The college would be the third medical school in the state, alongside the University of Utah in Salt Lake City and the recently-opened Rocky Vista University in Ivins, also a for-profit osteopathic school. Osteopathic medicine aims to put a greater emphasis on holistic care and promoting the body’s own ability to heal.

Nielsen said the new school would enroll 150 students per year for five years, then 175 students after that — a tally slightly higher than yearly enrollment at the U. and Rocky Vista. Wasatch Educational also is the holding company for the Rocky Mountain University of Health Professions, a small private medical training facility in Provo.

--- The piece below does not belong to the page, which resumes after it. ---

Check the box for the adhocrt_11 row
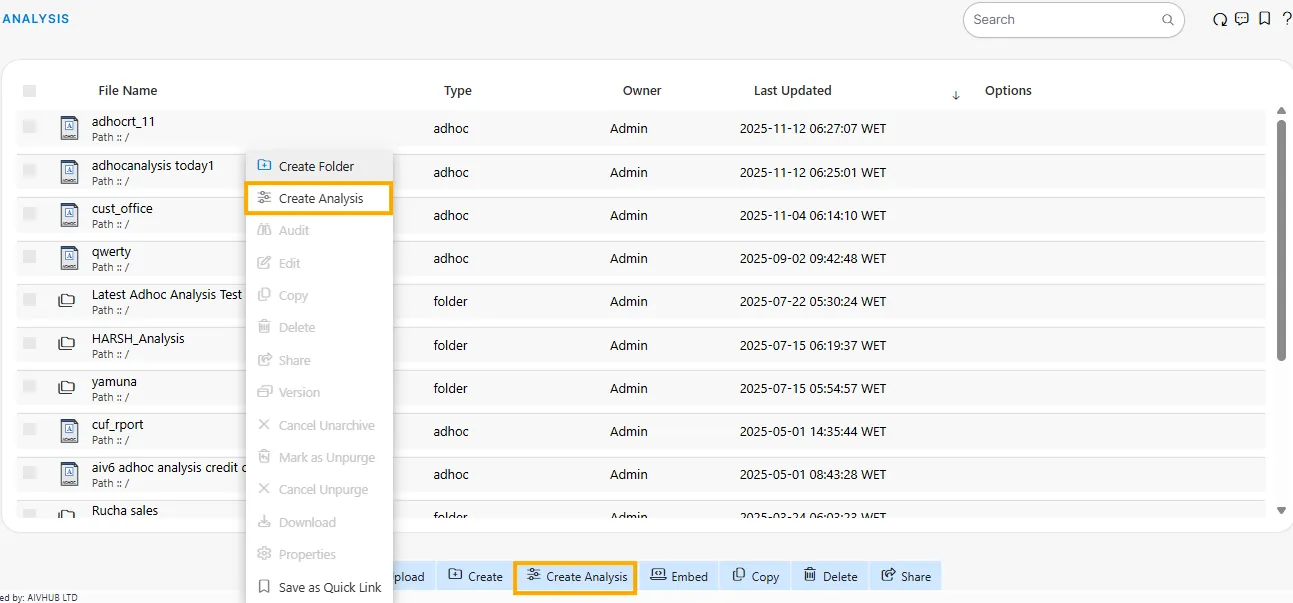Screen dimensions: 1293x603 pos(30,127)
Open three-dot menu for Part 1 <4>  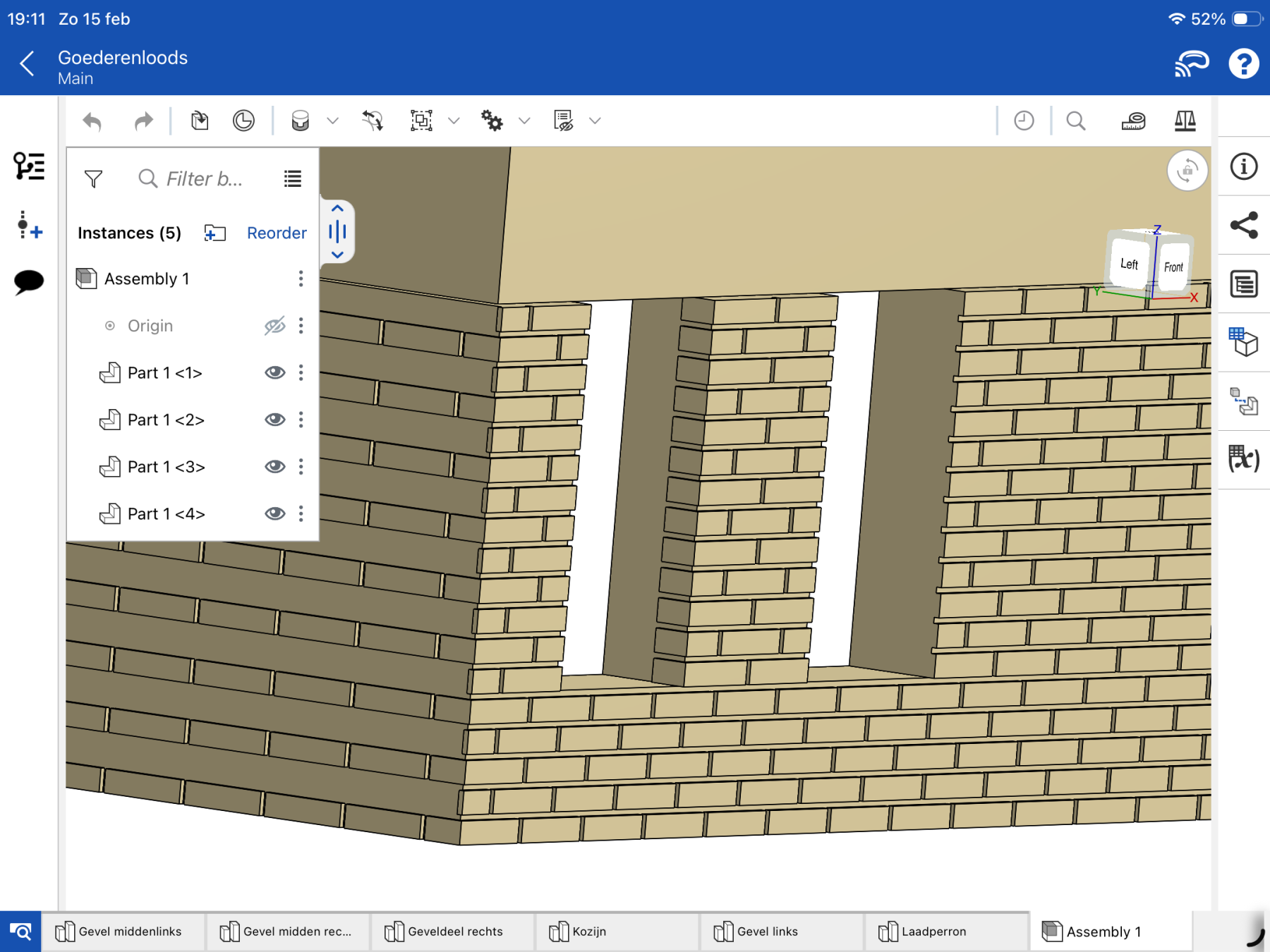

The company conducted its first feasibility study for a full medical school in 2010, Nielsen said. Initial project planning began in 2013. Rocky Mountain University of Health Professions would eventually move its operations onto the same campus, he said, though it would be managed independently.

Nielsen said demand for another medical school in the state was clear.

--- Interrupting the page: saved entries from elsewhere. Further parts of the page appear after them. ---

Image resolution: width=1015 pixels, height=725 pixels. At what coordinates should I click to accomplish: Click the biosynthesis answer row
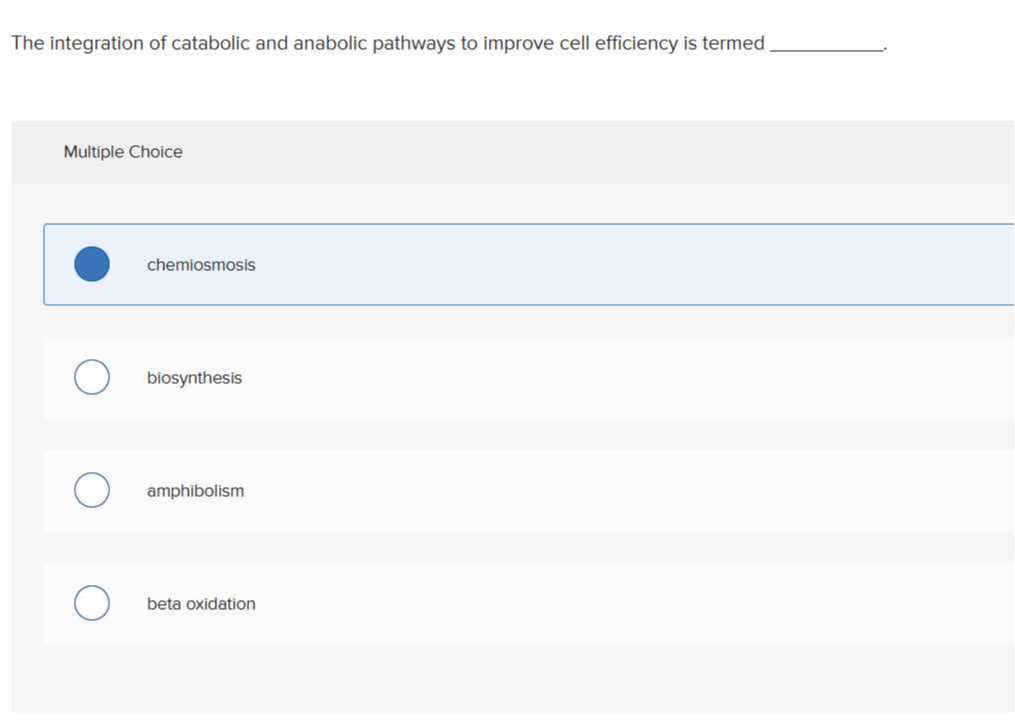(500, 377)
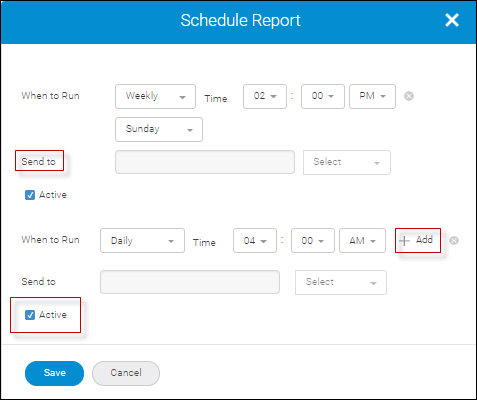Close the Schedule Report dialog
The width and height of the screenshot is (477, 400).
click(x=452, y=20)
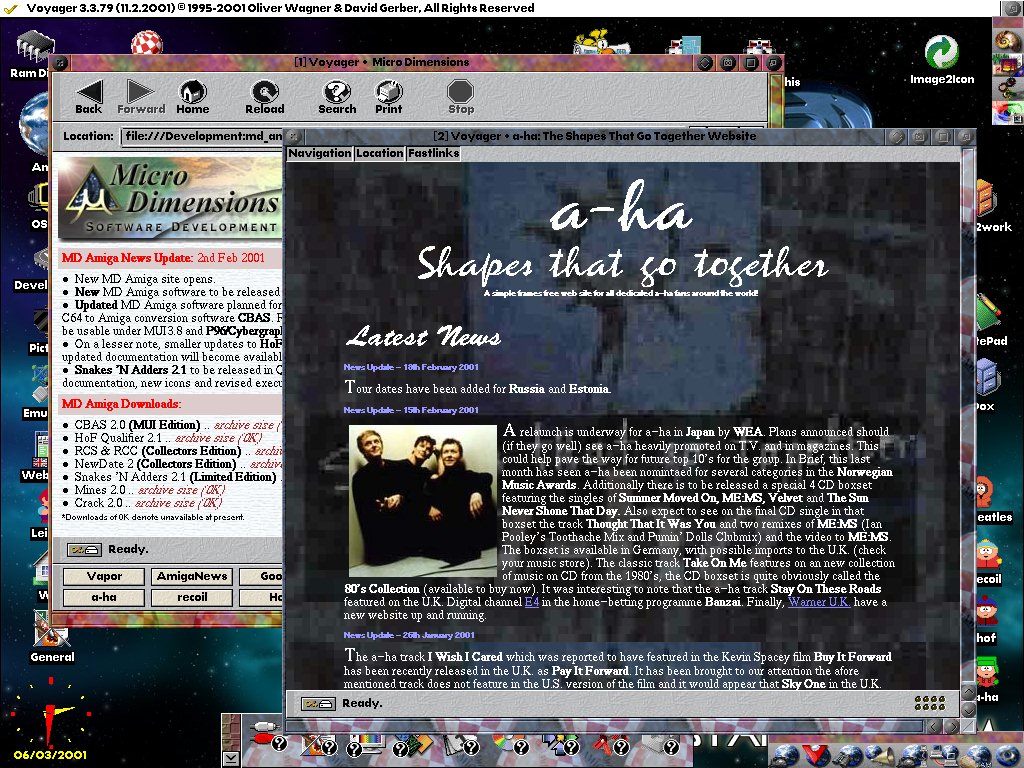Viewport: 1024px width, 768px height.
Task: Select the Fastlinks tab in a-ha window
Action: click(433, 153)
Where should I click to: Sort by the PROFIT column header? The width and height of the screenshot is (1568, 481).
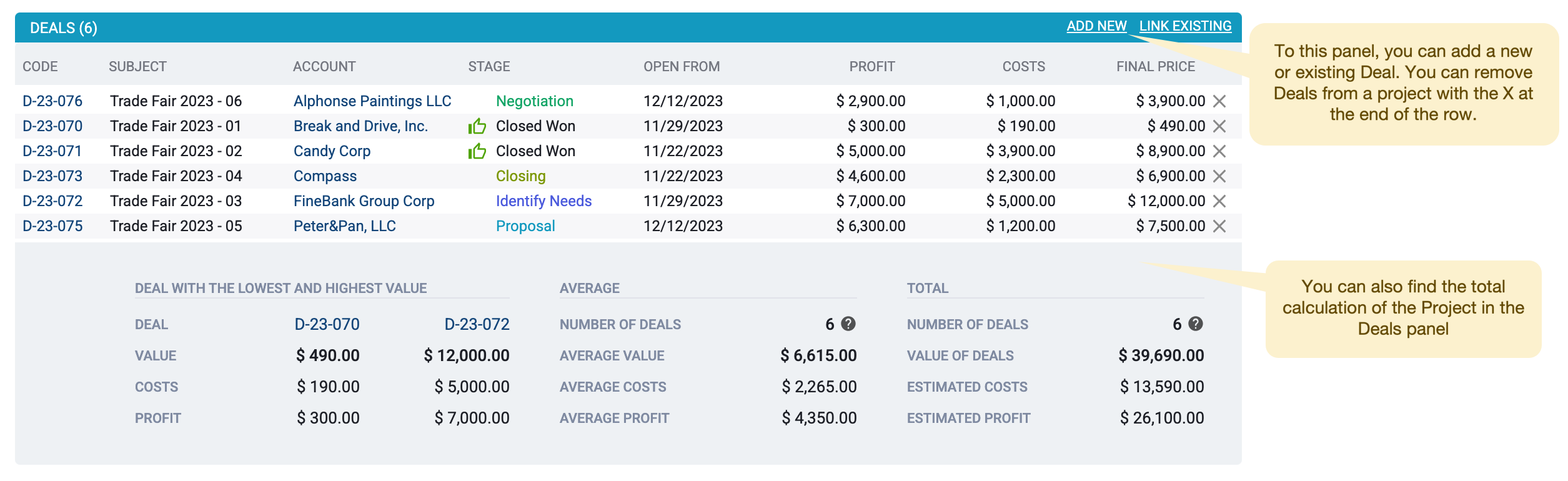(871, 67)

“We’re on a downward spiral in the state of Utah right now,” he said. “There is a huge shortage of physicians.” After successfully operating Rocky Mountain University for almost 20 years, the Wasatch Educational executive said, founding a medical school “is the next step in our progression and our growth.”

Indeed, Utah is in dire need of more doctors — requiring 379 new hires annually to keep pace with population grown and retirements, according to a 2016 report by the Utah Medical Education Council. The state relies on physicians trained out of state for 60 percent of its annual workforce needs, the report added.

Utah had 207.5 physicians per 100,000 residents in 2015 — the 43rd-worst ratio in the nation, according to 2015 American Association of Medical Colleges data.

“The state’s two new medical schools stand to possibly impact the state’s workforce in a variety of ways,” the Medical Education Council report said. “These students may be prime candidates for recruitment into the state’s medical workforce in the most needed areas if they can be tracked through residency and into the job market.”

The tentative plans call for building the school over 24 acres covering holes 10, 11 and 12, on the northwest corner of the golf course. Wasatch Educational has its eyes on several other Utah County properties if the golf course site doesn’t work out, Nielsen said.

Wasatch Educational says the project would provide $62 million in construction business and employ 236 workers in the construction phase, citing an economic impact study by Salt Lake City-based Bonneville Research. Once built, the medical school would employ 121.

The proposal for East Bay would see the three holes reconfigured and built elsewhere, with Wasatch Educational footing the bill.

But later expansions of the campus, in at least 15 years, could require moving at least another three holes on the course. Councilman Van Buren said Monday he worries that as the campus keeps growing, it will eventually “kill East Bay.”

“I’m very much against it and leading a group to help keep it from happening,” Van Buren said. “The golfers are really concerned. We’ve got a real asset here ... to sell it off and try and build [the medical school] on that property makes no sense to me and a lot of other people.”

Nielsen said the public hasn’t received the full picture yet about the proposal.

“I would hope once the public understands the details, they’ll see this is a win-win for the medical school and Wasatch, but also the public and golfing community,” he said. “We want to be good neighbors.”